## Aim of the task:
Go through the entries below from the first line and output each one exactly, up to and including the line with "Мапа проїзду (1176, 1617)".

## Raw data:
---------------

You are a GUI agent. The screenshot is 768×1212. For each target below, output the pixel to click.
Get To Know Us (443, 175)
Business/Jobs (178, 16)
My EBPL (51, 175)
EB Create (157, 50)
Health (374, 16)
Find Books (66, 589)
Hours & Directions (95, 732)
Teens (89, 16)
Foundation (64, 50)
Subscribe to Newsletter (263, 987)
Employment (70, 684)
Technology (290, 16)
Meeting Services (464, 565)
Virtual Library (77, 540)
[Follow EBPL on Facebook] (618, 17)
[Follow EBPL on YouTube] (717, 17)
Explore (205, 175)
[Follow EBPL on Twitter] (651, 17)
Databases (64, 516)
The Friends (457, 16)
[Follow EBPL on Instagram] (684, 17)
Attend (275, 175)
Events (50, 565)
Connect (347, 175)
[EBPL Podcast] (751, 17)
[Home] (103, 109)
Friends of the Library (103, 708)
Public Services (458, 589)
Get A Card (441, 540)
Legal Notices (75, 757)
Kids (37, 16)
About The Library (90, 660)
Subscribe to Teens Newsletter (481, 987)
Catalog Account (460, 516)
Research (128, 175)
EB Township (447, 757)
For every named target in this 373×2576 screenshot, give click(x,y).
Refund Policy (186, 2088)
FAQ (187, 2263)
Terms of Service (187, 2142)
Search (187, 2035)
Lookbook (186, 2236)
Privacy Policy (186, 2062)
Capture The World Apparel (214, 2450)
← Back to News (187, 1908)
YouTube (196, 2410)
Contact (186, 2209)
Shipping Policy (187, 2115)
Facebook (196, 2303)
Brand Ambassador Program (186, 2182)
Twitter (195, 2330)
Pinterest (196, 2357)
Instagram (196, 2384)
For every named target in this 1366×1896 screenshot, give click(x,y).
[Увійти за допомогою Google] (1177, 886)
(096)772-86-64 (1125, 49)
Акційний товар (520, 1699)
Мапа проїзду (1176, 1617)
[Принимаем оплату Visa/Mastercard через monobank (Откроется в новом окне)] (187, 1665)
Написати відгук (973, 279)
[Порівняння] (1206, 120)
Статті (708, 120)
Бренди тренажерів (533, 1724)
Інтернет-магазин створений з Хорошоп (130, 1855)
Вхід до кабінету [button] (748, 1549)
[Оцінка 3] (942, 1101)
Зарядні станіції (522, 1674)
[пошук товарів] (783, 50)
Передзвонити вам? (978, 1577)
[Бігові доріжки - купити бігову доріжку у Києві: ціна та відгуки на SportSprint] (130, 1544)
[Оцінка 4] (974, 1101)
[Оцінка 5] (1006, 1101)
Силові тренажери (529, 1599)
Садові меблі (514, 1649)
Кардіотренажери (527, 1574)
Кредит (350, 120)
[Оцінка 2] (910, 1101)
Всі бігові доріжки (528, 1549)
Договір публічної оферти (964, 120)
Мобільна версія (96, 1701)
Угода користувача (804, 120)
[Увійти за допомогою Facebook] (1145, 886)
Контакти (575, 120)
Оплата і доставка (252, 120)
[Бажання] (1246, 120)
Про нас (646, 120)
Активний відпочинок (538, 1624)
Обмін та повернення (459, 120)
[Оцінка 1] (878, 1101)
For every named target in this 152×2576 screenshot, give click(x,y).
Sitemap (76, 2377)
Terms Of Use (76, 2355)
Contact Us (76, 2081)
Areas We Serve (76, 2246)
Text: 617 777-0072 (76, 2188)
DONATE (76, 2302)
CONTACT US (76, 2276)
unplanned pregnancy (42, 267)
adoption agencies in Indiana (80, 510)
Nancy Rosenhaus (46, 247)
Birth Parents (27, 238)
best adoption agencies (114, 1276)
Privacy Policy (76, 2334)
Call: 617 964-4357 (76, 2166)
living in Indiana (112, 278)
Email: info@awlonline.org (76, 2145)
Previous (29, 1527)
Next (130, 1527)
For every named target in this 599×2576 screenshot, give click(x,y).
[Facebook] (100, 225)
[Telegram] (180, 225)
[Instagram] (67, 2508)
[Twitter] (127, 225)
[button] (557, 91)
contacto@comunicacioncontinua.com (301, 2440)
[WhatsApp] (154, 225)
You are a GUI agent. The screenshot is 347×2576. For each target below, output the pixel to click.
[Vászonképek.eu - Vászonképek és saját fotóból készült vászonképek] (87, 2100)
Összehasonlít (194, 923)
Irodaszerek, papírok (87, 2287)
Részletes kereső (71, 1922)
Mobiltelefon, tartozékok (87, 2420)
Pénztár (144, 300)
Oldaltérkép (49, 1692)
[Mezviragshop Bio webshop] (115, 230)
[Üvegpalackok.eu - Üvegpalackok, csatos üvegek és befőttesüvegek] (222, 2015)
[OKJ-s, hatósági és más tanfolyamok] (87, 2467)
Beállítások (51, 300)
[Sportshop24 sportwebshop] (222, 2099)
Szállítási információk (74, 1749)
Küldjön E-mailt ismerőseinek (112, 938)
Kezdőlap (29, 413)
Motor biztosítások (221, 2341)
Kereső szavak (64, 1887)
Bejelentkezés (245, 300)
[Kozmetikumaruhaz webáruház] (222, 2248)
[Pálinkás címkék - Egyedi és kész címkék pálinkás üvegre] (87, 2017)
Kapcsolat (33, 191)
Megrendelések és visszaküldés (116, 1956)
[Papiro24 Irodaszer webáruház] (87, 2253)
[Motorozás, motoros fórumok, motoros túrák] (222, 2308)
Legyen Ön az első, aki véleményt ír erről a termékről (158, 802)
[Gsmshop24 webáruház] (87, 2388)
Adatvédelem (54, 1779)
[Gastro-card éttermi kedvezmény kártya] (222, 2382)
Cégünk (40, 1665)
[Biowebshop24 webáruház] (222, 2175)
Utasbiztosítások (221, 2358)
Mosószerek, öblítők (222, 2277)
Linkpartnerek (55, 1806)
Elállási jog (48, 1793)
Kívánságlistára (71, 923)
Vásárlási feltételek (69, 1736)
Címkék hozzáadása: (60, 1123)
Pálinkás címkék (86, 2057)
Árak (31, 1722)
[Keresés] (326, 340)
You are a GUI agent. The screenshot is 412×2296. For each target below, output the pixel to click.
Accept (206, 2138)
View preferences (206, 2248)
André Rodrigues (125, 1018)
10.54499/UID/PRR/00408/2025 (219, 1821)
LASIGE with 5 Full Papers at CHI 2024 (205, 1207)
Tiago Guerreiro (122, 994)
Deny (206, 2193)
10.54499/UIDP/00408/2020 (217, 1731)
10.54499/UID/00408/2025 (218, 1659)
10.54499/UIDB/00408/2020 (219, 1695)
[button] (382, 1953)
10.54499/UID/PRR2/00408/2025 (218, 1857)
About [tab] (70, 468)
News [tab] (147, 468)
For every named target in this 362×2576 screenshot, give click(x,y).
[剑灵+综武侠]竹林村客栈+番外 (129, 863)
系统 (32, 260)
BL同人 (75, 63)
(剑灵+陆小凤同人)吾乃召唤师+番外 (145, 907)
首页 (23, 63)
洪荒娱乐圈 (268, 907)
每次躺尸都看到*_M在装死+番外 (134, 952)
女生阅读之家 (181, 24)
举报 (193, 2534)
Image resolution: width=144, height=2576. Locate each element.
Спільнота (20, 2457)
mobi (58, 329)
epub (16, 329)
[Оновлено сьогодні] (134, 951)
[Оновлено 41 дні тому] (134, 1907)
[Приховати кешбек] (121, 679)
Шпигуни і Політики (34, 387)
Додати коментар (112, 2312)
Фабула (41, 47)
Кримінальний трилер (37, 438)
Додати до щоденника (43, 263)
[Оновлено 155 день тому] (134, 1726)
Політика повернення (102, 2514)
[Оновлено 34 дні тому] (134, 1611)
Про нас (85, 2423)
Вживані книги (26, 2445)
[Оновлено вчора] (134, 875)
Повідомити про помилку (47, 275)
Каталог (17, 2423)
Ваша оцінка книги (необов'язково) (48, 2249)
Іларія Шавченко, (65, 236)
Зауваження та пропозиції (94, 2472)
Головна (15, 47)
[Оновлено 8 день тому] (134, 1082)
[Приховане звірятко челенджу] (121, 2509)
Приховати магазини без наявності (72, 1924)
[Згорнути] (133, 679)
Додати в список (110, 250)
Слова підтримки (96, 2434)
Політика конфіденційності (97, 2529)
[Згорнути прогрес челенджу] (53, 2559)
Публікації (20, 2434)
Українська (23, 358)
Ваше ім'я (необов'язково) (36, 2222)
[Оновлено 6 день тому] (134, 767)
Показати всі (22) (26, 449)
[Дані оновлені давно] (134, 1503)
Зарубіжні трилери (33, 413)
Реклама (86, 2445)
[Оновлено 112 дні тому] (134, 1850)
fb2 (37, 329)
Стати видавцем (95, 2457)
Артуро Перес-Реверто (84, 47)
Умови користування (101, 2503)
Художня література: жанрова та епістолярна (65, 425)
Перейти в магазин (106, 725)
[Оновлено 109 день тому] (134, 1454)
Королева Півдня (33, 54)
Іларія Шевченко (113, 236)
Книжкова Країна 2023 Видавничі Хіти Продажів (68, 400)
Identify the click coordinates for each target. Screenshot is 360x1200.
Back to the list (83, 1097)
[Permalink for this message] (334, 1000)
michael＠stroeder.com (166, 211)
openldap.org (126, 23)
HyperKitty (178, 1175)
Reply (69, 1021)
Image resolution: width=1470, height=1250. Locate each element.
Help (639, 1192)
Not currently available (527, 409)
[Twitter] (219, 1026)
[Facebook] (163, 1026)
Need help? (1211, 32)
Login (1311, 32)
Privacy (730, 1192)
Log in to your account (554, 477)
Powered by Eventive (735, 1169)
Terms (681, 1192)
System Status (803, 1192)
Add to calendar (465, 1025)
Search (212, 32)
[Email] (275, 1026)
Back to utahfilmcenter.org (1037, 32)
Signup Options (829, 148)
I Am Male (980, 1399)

---------------

## Written solution:
You are a GUI agent. The screenshot is 768×1212. For each target below, output the pixel to click.
Get To Know Us (443, 175)
Business/Jobs (178, 16)
My EBPL (51, 175)
EB Create (157, 50)
Health (374, 16)
Find Books (66, 589)
Hours & Directions (95, 732)
Teens (89, 16)
Foundation (64, 50)
Subscribe to Newsletter (263, 987)
Employment (70, 684)
Technology (290, 16)
Meeting Services (464, 565)
Virtual Library (77, 540)
[Follow EBPL on Facebook] (618, 17)
[Follow EBPL on YouTube] (717, 17)
Explore (205, 175)
[Follow EBPL on Twitter] (651, 17)
Databases (64, 516)
The Friends (457, 16)
[Follow EBPL on Instagram] (684, 17)
Attend (275, 175)
Events (50, 565)
Connect (347, 175)
[EBPL Podcast] (751, 17)
[Home] (103, 109)
Friends of the Library (103, 708)
Public Services (458, 589)
Get A Card (441, 540)
Legal Notices (75, 757)
Kids (37, 16)
About The Library (90, 660)
Subscribe to Teens Newsletter (481, 987)
Catalog Account (460, 516)
Research (128, 175)
EB Township (447, 757)
For every named target in this 373×2576 screenshot, give click(x,y).
Refund Policy (186, 2088)
FAQ (187, 2263)
Terms of Service (187, 2142)
Search (187, 2035)
Lookbook (186, 2236)
Privacy Policy (186, 2062)
Capture The World Apparel (214, 2450)
← Back to News (187, 1908)
YouTube (196, 2410)
Contact (186, 2209)
Shipping Policy (187, 2115)
Facebook (196, 2303)
Brand Ambassador Program (186, 2182)
Twitter (195, 2330)
Pinterest (196, 2357)
Instagram (196, 2384)
For every named target in this 1366×1896 screenshot, give click(x,y).
[Увійти за допомогою Google] (1177, 886)
(096)772-86-64 (1125, 49)
Акційний товар (520, 1699)
Мапа проїзду (1176, 1617)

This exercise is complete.